Instructions
A) Answer these questions using the passage on Warsaw Modlin Airport:
(i) How far from central Warsaw is the airport, and in which direction?
(ii) Which airline operates the airport's only regular connections?
(iii) In what year did the Polish Ministry of National Defence declare the airfield closed?
B) From the passage on Warsaw Modlin Airport, set down verbatim everything from "Originally designed for" down to "Instrument Landing System.".

Source excerpt
....

Warsaw Modlin Airport  is an international airport located in the town of Nowy Dwór Mazowiecki, approximately 40 km (25 miles) north of central Warsaw, Poland. The airport is intended to be used by low-cost carriers serving Warsaw. As of 2017, it is the fifth busiest airport in the country, with 2,932,639 passengers served annually. The airport's only regular connections are served by Ryanair, while other carriers, such as Enter Air, operate seasonal services. The main international airport of the city is Warsaw Chopin Airport.

History

Earlier usage 

Originally designed for military use in the Second Polish Republic in 1937, it was not opened by Polish authorities. Instead, it was made operational during World War II in 1940 as an airbase by the German Luftwaffe in occupied Poland. Postwar, between 1945 and 2000, it was used by Polish and Soviet air forces. In 2000, the Polish Ministry of National Defence declared the airfield closed. The airport's runway was in poor condition and lacked proper lighting and modern radio navigation aids such as an Instrument Landing System.

....

Material provided
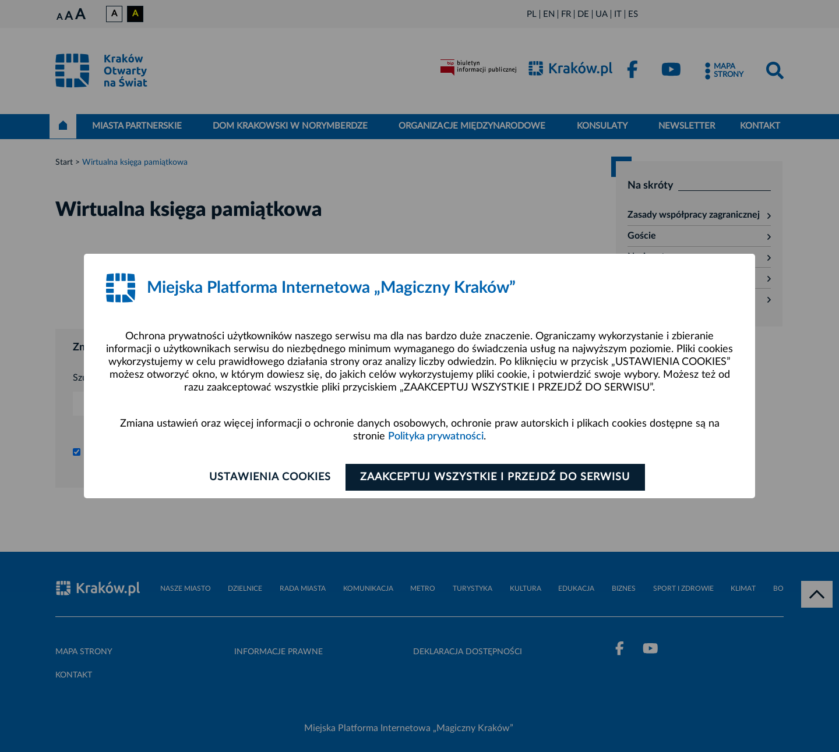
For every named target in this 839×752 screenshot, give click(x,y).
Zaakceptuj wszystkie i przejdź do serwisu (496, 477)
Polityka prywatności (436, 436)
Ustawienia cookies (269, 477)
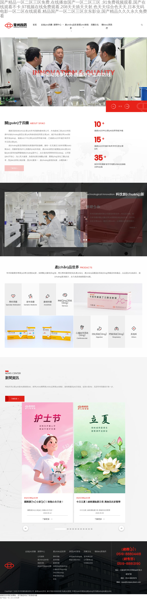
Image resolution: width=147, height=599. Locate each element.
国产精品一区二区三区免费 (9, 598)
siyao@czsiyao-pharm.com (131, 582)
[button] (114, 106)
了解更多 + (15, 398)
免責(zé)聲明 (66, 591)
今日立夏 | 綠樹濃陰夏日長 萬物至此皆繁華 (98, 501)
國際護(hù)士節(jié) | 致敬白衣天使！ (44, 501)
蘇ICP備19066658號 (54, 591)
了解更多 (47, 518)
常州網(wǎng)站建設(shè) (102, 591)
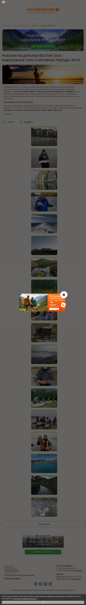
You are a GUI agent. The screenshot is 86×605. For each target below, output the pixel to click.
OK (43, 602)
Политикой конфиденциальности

....

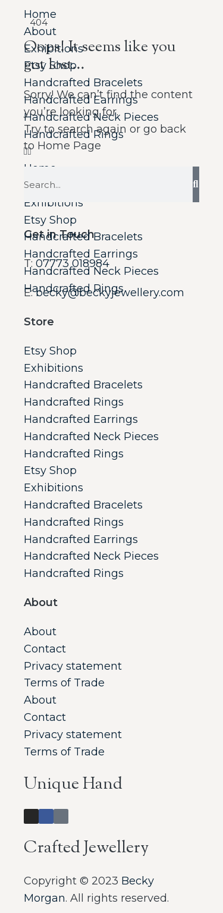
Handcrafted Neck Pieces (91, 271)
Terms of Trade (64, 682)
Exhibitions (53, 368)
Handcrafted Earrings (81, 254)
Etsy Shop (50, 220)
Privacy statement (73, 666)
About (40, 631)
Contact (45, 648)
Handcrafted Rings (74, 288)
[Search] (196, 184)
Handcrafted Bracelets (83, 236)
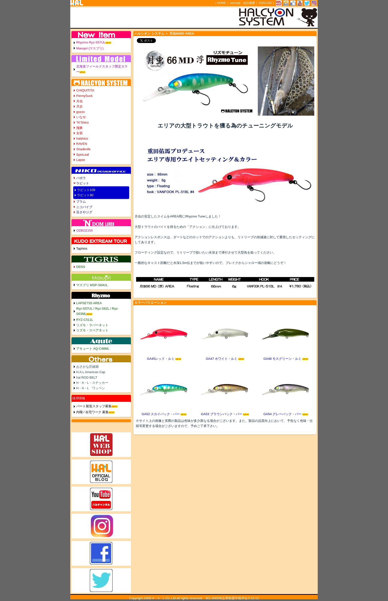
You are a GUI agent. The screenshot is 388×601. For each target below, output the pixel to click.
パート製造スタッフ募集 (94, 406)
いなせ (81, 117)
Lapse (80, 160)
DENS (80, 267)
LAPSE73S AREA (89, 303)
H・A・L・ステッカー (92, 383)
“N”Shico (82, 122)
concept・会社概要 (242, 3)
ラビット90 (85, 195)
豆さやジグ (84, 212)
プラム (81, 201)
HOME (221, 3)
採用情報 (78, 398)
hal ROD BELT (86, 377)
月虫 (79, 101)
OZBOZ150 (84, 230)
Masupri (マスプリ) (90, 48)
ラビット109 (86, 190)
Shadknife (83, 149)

....

Solutions in order
A)
(i) Approximately 40 km (25 miles) north of central Warsaw.
(ii) Ryanair.
(iii) 2000.

B)
Originally designed for military use in the Second Polish Republic in 1937, it was not opened by Polish authorities. Instead, it was made operational during World War II in 1940 as an airbase by the German Luftwaffe in occupied Poland. Postwar, between 1945 and 2000, it was used by Polish and Soviet air forces. In 2000, the Polish Ministry of National Defence declared the airfield closed. The airport's runway was in poor condition and lacked proper lighting and modern radio navigation aids such as an Instrument Landing System.